I didn't care for it. If this was normal at the Vatican (vs. staged for the movie), we can see that the idea of the "Rock Star Pope" didn't originate with the V2 papal imposters. He's making the old "bring it on" gesture immortalized by Wojtyla. They're singing Handel (a Protestant) with lots of female voices. Of course, singing "Alleleuia" for the Pope (rather than directed toward God) is also a bit over the top. Finally, the worst part, clapping and cheering in church as if they were at a rock concert.
This is a visual of the same thing that happened theologically / doctrinally, where Pius XII's papacy was THE watershed that ushered in the Vatican II era.
I'd much rather see a quiet, somber, uncharismatic pope ... who restored the Sodalitium, stamped out Modernism, and condemned all the errors of the day (which were pervasive among the Catholic clergy and the hierarchy).
Oh, LOL, as per the one video of a +Thuc-line consecration where someone criticized the bishop for tracing upside down crosses with his hand in the air ... Pius XII did the same thing.
Pius XII ushered in the Vatican II era, and this is a visual representation thereof.

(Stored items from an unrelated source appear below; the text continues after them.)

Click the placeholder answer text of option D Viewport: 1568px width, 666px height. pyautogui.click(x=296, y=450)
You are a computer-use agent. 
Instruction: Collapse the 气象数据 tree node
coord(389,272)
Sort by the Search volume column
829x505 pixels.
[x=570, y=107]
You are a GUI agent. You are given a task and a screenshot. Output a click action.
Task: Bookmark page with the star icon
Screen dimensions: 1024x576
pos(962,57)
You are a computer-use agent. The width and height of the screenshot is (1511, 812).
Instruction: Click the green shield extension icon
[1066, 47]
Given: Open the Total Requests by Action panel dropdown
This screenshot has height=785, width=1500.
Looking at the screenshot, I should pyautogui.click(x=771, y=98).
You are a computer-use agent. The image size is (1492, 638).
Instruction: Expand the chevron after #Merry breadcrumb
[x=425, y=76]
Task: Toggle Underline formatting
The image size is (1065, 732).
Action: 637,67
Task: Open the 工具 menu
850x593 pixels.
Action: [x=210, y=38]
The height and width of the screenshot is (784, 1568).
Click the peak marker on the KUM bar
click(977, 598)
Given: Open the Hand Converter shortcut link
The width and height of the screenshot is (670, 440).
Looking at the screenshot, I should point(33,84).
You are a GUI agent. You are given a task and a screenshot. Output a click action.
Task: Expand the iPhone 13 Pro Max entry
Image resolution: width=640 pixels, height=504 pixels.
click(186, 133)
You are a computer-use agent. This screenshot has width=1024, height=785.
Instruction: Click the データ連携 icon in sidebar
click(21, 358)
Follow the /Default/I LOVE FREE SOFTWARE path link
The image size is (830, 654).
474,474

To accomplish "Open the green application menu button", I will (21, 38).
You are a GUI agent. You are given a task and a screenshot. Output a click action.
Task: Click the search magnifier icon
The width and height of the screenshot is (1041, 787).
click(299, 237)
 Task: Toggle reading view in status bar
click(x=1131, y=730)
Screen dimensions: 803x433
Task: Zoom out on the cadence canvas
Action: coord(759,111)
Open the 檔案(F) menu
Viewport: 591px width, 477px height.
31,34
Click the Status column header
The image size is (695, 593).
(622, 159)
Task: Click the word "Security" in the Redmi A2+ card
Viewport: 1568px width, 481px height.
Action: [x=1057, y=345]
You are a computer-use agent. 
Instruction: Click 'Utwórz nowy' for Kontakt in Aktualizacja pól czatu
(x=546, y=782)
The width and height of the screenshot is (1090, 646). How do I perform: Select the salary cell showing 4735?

But keep in mind that Pius XII was the first Pope of the era when mass video communication was possible. Prior to 1939, you didn't have television, and video of world events would have been limited to newsreels at the cinema. Mass media brought the expectation that the faithful would actually see the Pope, hear what he sounded like, and so on. John XXIII and Paul VI were about as untelegenic as it's possible to get, but John Paul II was a handsome, relatively young man, reasonably fluent in English (albeit heavily accented), and a professionally trained actor on top of that.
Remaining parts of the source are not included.